Aubrey Davis is the embodiment of leadership, foresight and cooperative spirit. For 40 years he served Group Health Cooperative of Puget Sound, the nation’s largest cooperative health maintenance organization. He held every elected position, including seven terms as chair of the cooperative. In 1988, he was appointed president and chief executive officer of the nearly 500,000-member cooperative, a position he held with great distinction. In 1991, he was named Group Health’s first president emeritus. In addition, Davis made significant contributions to the cooperative health care system in the country. In the words of Seattle Mayor Norman Rice: “Aubrey’s idea of a cooperative is a commitment to helping other people.”

Maurice J. McKay

Maurice J. McKay

Inducted:1987

Maurice J. McKay was the chief executive officer of Group Health Plan, Inc. from 1960 to 1982. He was one of the leading pioneer managers of a successful member-owned and managed health care system. Under his stewardship, Group Health grew from a struggling plan of a few hundred members to a membership of over 200,000.
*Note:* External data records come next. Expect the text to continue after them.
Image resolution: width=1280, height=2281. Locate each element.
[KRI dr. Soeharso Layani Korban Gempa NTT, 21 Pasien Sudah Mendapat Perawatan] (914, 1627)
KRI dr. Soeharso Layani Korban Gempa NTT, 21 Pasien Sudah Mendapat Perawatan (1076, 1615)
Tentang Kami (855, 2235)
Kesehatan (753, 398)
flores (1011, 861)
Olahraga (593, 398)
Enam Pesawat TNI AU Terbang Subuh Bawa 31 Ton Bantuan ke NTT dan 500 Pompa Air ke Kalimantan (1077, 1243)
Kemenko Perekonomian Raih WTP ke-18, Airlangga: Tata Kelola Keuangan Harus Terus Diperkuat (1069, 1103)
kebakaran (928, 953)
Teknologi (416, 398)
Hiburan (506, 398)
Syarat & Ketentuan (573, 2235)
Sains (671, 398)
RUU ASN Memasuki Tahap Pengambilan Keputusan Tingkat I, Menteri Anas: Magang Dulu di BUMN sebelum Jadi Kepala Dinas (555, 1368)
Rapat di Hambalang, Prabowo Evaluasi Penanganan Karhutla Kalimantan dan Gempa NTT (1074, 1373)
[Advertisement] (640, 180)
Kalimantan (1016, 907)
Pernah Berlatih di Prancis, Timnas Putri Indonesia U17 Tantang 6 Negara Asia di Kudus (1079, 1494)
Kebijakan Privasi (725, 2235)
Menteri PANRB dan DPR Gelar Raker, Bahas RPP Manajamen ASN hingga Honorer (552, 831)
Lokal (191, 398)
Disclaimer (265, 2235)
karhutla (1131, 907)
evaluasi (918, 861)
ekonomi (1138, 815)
Group Health, Inc. served as a model that led to the extensive development of health maintenance organizations (HMOs) and to the resulting revolutions of the American healthcare system. McKay gave strong support to the organization and development of other midwestern health plans as well. He played a key role in obtaining enactment of a nonprofit law governing HMOs in Minnesota. McKay served on the board of directors of the Group Health Association of America for nearly a quarter of a century.

W.A. (Sandy) MacColl

Dr. W.A. (Sandy) MacColl

Inducted:1985

Dr. William (Sandy) MacColl was a leader of the cooperative movement and the HMO industry for many years. In the mid-1940s, he was one of the chief negotiators in merging a Seattle-based medical clinic with a far-sighted consumer group in Seattle, forming Group Health Cooperative of Puget Sound. In 1946, he joined 12 cooperative groups in setting up the Cooperative Health Federation of America, now Group Health Association of America. MacColl is well known for his publications on cooperative health care, including ‘Group Practice and the Prepayment of Medical Care.’ In addition, he was one of the original incorporators of the Hood Canal Cooperative, a land use and recreational organization. He was a consultant to numerous fledgling health plans and at the time of the doctors’ strike in Saskatchewan, he assisted in the development of a cooperative health organization in Prince Albert.

Jack R. Cluck

Jack R. Cluck

Inducted:1983

With a small band of supporters from the Grange and Aero-Mechanics Union, Jack Cluck led the merger with the Medical Security Clinic that formed Group Health Cooperative of Puget Sound. Then, serving as prosecutor in the landmark case in which the Supreme Court of the State of Washington found the local medical society in restraint of trade for denying membership to Group Health Cooperative physicians, Cluck defended the fundamental right of consumers to organize the delivery of their health care. Jack Cluck’s entire professional life was oriented toward the organization of cooperatives. Through the 1930s, he was instrumental in the formation of many agricultural and rural electric cooperatives in Western Washington.

Michael Shadid

Michael Shadid, M.D. (1882 – 1966)

Inducted:1978

Dr. Michael Shadid taught basic cooperative principles to a group of Oklahoma farmers and showed them how to organize comprehensive prepaid medical care with their own hospital and staff. He was considered a ‘Doctor for the People’. He served as first president of the Cooperative Health Federation of America in 1946. He consistently spoke and wrote about his message of cooperative health care: prepayment, group medical practice, comprehensive care, business management by patients’ representatives, and no lay interference with the professional practice of medicine. He devoted himself to helping people obtain economical, quality health care.